Worthless degrees were being handed out in their droves, employers weren't being supplied with the candidates they required and graduates were being left to rot in the dole queues. In the same way conflict has produced radical technological advancements in the past, the recession gave Britain the energy and enthusiasm for sweeping policy reforms to tackle the economic and social challenges of our age; not least welfare and education.

Times of trouble can be just the incentive required for innovation and a review of preconceived ideas. Tanks, planes, rockets and atom bombs were just some of the military breakthroughs made as a result of the World Wars in the first half of the Twentieth Century. Similarly, yet significantly cheerier, the reform and promotion of apprenticeships, triggered by eye watering youth unemployment figures, has led to work-based learning being deemed as the viable, robust and respected alternatives to university degrees.

Although we have not yet done enough. Far from it, the vigor for reform has to survive the economic upturn, not only for the sake of our economy, but for the sake of the next generation.

Britain is still reeling from the last government's ludicrous policy of sending at least 50 percent of school leavers to university, a move that disregarded the demands of the labour market and the suitability of an academic degree for many professions. It is the underlying state policy that left the under-25s so exposed to the worst of the banking crisis. It left one million in the dole queues and many more straddled by debt and trapped in under-employment.

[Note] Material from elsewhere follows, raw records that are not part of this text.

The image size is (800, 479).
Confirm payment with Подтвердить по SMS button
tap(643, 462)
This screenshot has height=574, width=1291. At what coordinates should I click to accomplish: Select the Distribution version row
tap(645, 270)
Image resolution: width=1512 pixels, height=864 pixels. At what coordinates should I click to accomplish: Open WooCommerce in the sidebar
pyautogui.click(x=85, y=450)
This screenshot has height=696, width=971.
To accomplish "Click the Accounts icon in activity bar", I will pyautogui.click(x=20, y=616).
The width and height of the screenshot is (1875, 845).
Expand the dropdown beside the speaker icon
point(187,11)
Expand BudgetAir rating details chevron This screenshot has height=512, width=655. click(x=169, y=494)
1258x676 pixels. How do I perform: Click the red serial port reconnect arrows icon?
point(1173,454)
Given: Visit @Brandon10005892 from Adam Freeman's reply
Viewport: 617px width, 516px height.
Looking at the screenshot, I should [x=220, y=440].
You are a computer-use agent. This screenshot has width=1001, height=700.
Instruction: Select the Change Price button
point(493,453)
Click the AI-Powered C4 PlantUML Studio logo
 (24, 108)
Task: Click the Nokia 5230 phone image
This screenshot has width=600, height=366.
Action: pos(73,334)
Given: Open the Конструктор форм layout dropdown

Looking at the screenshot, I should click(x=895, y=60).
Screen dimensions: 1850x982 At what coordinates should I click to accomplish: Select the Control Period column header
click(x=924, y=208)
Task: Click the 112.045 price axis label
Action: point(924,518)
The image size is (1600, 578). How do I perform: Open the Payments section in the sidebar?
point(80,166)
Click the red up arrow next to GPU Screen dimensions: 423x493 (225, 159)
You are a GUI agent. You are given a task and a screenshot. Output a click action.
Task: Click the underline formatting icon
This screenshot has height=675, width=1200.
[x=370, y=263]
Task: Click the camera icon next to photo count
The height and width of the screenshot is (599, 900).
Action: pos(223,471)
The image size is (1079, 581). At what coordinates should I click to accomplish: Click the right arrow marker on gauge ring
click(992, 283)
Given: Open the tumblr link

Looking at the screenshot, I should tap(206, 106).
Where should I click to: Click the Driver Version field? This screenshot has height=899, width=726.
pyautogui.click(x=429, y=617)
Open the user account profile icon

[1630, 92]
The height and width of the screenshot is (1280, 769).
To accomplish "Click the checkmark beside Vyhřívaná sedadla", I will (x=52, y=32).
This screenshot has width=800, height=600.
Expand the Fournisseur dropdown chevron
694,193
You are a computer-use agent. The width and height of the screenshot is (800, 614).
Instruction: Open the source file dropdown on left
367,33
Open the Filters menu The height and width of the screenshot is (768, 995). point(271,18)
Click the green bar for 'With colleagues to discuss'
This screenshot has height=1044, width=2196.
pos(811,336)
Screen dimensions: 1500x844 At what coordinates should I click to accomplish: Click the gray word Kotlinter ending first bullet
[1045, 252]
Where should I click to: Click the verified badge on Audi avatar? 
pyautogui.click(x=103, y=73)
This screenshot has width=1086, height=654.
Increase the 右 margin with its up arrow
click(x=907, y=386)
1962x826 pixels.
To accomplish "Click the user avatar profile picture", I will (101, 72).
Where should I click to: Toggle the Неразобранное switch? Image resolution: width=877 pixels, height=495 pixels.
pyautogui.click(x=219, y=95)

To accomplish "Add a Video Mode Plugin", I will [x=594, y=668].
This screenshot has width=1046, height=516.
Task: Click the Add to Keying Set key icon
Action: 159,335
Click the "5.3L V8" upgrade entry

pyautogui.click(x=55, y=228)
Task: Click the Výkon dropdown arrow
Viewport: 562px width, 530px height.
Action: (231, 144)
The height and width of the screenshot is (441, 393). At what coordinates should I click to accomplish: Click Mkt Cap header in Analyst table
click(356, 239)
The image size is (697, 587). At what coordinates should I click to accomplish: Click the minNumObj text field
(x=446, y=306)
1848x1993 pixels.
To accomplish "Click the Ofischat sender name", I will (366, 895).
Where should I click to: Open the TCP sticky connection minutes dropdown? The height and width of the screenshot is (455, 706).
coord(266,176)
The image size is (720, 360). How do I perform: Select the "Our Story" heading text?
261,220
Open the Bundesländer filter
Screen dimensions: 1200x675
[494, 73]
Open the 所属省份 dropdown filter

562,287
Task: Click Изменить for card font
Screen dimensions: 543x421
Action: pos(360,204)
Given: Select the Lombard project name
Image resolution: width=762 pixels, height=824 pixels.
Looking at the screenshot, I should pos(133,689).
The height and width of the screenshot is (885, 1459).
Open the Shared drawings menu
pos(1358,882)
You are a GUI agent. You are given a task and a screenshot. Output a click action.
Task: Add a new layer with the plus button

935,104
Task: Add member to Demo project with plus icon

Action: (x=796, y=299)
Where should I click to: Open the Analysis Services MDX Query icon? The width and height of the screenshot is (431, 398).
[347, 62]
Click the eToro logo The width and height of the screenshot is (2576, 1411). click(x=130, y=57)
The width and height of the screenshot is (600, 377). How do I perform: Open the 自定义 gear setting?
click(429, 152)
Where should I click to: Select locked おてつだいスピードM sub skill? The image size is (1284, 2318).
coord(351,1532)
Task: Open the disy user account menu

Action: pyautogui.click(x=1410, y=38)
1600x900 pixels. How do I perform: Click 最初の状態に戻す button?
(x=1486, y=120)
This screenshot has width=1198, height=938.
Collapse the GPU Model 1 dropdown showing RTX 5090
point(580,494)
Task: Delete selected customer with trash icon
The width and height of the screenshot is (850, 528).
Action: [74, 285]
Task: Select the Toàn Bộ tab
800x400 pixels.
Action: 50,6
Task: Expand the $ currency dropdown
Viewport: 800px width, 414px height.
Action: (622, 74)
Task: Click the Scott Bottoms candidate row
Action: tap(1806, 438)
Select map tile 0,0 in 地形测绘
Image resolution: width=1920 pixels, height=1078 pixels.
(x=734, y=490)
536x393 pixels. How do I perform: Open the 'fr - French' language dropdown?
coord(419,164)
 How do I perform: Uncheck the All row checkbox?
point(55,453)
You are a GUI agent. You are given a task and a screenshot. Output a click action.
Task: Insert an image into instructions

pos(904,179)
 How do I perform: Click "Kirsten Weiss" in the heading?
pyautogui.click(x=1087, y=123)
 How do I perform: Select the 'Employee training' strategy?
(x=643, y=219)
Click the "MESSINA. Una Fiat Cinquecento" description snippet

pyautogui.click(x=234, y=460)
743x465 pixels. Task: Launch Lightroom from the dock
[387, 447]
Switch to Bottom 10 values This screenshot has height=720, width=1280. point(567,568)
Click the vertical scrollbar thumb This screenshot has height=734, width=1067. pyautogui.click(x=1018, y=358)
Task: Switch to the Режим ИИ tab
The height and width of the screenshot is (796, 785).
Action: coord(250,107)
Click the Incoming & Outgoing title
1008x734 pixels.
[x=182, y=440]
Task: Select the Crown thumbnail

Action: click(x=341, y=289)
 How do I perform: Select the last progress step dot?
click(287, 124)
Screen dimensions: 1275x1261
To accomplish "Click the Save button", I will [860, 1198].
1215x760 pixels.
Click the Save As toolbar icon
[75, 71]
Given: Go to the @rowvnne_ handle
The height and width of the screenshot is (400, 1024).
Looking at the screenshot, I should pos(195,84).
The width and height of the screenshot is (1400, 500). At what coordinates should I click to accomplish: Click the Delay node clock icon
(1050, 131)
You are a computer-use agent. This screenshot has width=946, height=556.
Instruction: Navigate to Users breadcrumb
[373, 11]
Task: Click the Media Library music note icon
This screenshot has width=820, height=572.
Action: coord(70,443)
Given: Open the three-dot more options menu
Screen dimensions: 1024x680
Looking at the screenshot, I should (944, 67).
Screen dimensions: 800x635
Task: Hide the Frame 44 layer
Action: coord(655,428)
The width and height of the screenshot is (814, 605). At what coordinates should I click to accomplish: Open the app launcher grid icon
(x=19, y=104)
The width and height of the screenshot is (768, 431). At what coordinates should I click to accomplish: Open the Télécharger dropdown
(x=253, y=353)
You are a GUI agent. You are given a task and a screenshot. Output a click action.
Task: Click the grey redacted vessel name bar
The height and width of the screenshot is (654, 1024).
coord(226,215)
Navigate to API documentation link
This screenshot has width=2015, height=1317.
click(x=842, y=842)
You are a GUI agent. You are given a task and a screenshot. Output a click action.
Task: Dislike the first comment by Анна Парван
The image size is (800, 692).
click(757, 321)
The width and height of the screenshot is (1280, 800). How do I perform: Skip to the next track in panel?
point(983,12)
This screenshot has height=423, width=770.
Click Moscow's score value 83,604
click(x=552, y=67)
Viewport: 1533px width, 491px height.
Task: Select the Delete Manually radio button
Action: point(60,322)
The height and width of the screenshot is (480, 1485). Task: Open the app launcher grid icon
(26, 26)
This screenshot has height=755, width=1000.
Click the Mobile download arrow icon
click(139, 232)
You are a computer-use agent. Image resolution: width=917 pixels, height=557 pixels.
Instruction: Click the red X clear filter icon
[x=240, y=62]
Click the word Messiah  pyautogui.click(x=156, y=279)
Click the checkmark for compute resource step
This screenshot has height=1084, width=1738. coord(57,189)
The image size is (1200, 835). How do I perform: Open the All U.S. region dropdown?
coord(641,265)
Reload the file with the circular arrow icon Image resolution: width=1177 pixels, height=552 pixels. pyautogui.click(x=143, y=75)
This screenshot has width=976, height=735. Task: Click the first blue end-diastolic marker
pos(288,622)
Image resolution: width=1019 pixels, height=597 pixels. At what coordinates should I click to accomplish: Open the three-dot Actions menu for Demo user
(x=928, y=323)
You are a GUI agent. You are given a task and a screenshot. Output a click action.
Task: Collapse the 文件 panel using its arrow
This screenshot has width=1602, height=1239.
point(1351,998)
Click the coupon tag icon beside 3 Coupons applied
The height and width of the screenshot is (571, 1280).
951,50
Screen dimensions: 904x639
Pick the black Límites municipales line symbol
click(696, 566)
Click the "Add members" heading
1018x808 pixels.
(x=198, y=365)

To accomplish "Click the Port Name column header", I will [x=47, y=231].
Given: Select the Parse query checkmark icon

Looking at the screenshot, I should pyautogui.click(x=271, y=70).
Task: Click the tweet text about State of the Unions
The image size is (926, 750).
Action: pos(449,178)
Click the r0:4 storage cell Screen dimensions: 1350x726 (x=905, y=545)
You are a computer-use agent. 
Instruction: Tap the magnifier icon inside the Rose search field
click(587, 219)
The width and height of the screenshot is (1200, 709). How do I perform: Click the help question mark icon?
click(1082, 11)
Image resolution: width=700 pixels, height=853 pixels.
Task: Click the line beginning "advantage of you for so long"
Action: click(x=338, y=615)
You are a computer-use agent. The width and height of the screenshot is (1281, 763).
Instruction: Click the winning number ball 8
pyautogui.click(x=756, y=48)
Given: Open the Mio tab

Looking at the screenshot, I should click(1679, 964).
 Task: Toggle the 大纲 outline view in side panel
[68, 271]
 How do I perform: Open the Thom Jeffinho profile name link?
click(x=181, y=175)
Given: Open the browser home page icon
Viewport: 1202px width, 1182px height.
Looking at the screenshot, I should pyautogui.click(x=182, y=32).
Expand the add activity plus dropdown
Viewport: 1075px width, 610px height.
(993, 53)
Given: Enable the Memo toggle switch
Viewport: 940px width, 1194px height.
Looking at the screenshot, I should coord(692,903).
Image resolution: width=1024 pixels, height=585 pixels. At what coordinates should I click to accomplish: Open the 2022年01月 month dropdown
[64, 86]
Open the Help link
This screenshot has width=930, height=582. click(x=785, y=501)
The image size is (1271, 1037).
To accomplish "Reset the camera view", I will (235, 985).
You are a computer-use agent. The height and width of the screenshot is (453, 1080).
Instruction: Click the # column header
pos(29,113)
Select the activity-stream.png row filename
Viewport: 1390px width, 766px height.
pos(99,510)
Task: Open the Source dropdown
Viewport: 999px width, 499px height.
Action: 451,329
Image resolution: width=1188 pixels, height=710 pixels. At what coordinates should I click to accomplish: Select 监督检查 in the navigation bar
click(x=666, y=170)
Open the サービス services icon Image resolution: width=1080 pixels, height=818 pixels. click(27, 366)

We've taken some steps in the right direction. But it will take at least another decade to right the wrongs of the past, a decade in which we must remain resolute and stay the course.

Politicians of all colours should get behind the apprenticeship revolution, they must back it whole-heartedly in their manifestos for the next election.

They must drag the old guard, kicking and screaming if needs be, into the real world; a world in which Britain matches Germany's varied and rigorous education provision and prepares its young people for the jobs of today and tomorrow.

Not a world in which there is just one path to success.